Data in healthcare includes electronic medical records in hospitals, and also environmental health, which is overlooked a lot of the time. “I'm sure it’s out there somewhere in the cloud. But we don't marry the two data sets together. There's social data, which a lot of times we may not necessarily have. An individual’s family history, habits, or economic status can all affect their health, but this isn’t something healthcare professionals have access to. So most times, we’re analysing incomplete data that just focuses on physical metrics.”

Another issue that could complicate AI applications in healthcare is that the number-crunchers and statisticians tend not to be trained in healthcare. They may notice obvious errors or biases, but the data fed back to the clinicians is skewed. “It's really a dilemma. You can’t start training on stuff that you don't believe in. Prediction analysis isn’t mature enough to act on,” Dr Chee added. 

He noted that a lot of physicians, clinicians and pharmacists are now opening up to the power of data. “In Singapore, where I'm from, and in some of the areas where I'm travelling to, like Saudi Arabia, UAE, China, Korea, and Japan, we are starting to see more healthcare workers becoming interested in looking at data,” he said. “I've seen a lot of push in continuous education encouraging nurses, physicians, pharmacists etc to take up data science.” Design thinking and digital transformation are also key areas of focus in healthcare where AI can help decision-making for optimum patient outcomes. However, there’s still a lot to be done to get healthcare professionals truly interested in these technologies, said Dr Chee.

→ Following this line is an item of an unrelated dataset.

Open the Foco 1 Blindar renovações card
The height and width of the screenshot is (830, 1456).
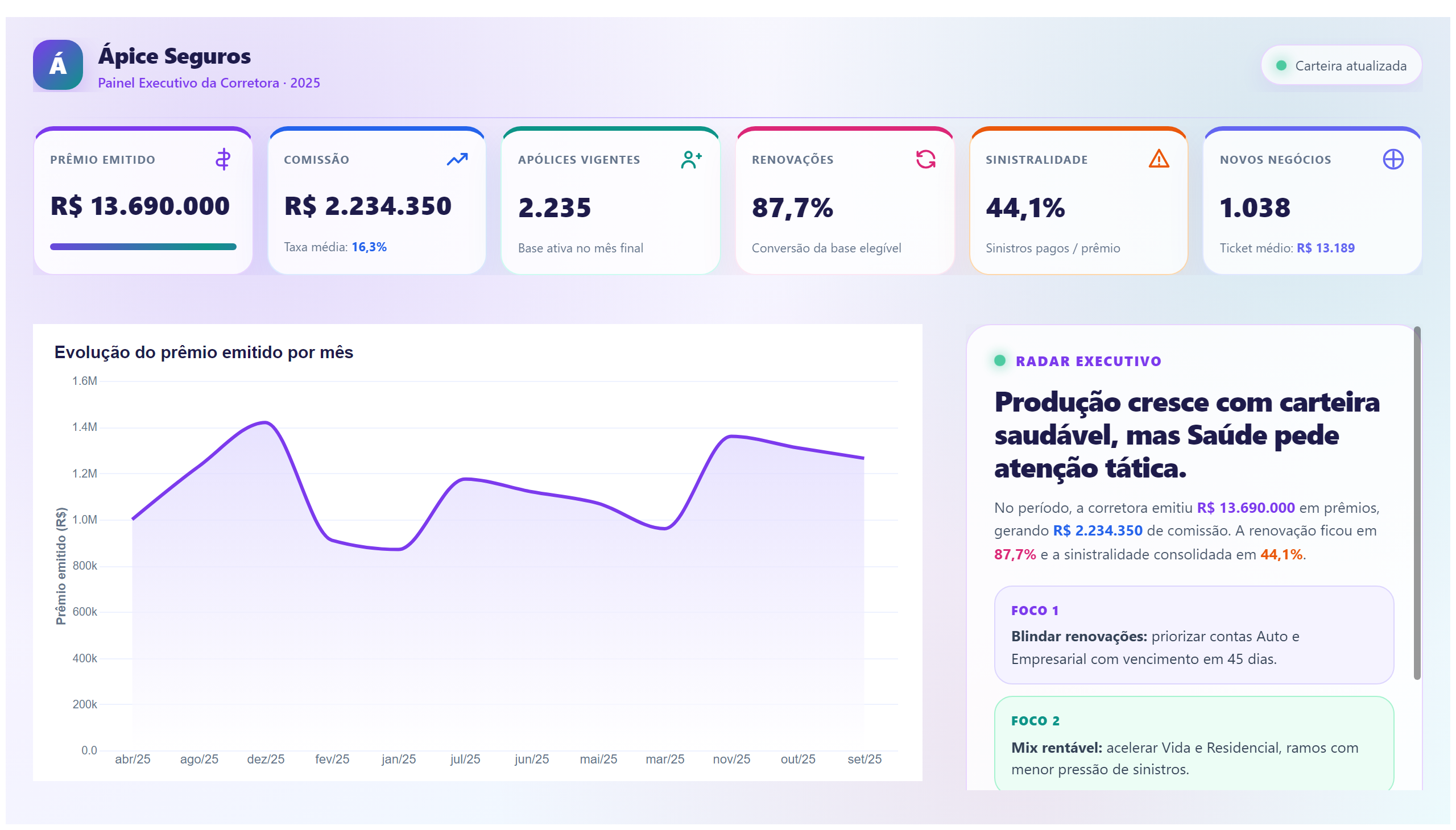(x=1194, y=635)
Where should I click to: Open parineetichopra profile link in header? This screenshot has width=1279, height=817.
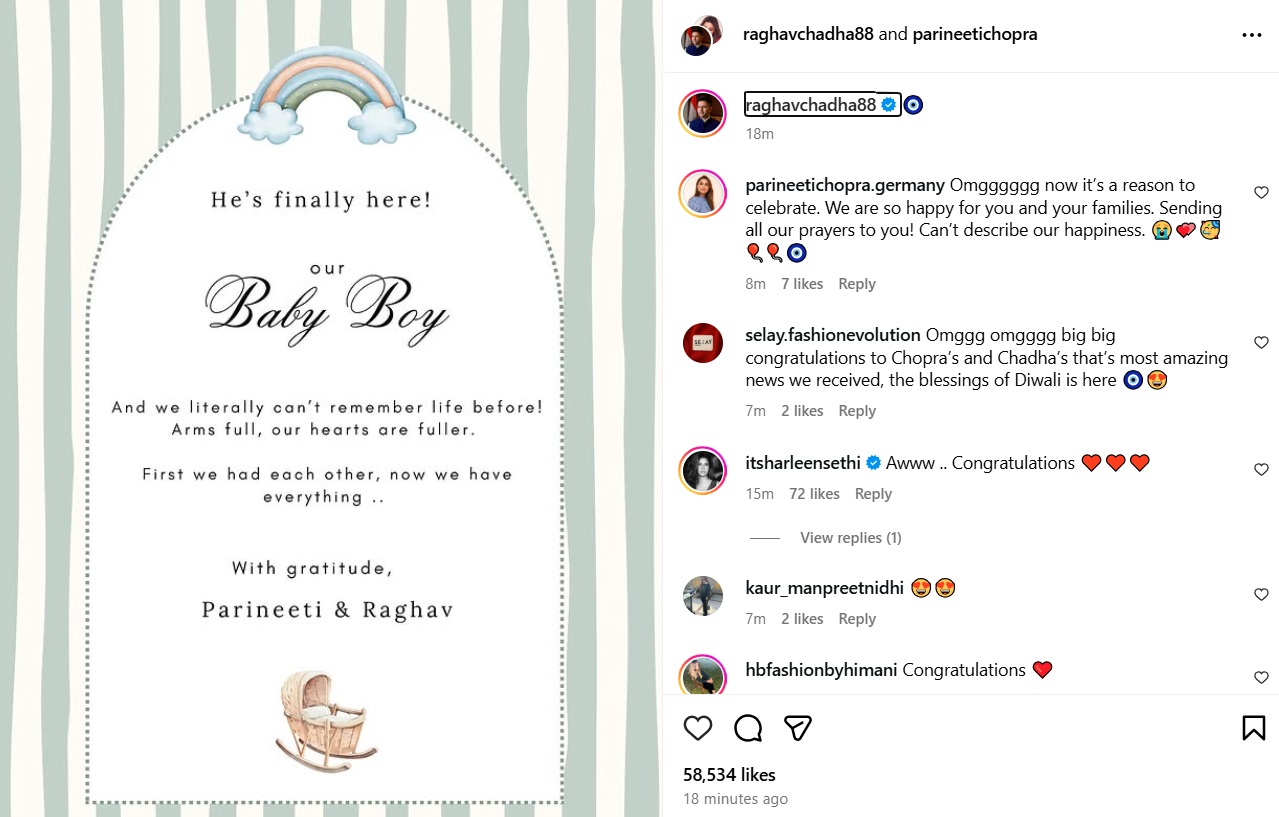(x=975, y=34)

“I guess it's a matter of time. Unfortunately, no medical school right now is pushing this as a core curriculum. Of course, I can understand why. They hardly have enough time during their six or seven years of medical education to learn everything. But it needs to be looked at, because soon enough doctors and nurses will realise that a lot of the stuff they learn will be automated. That is how health medicine, in general, is evolving.”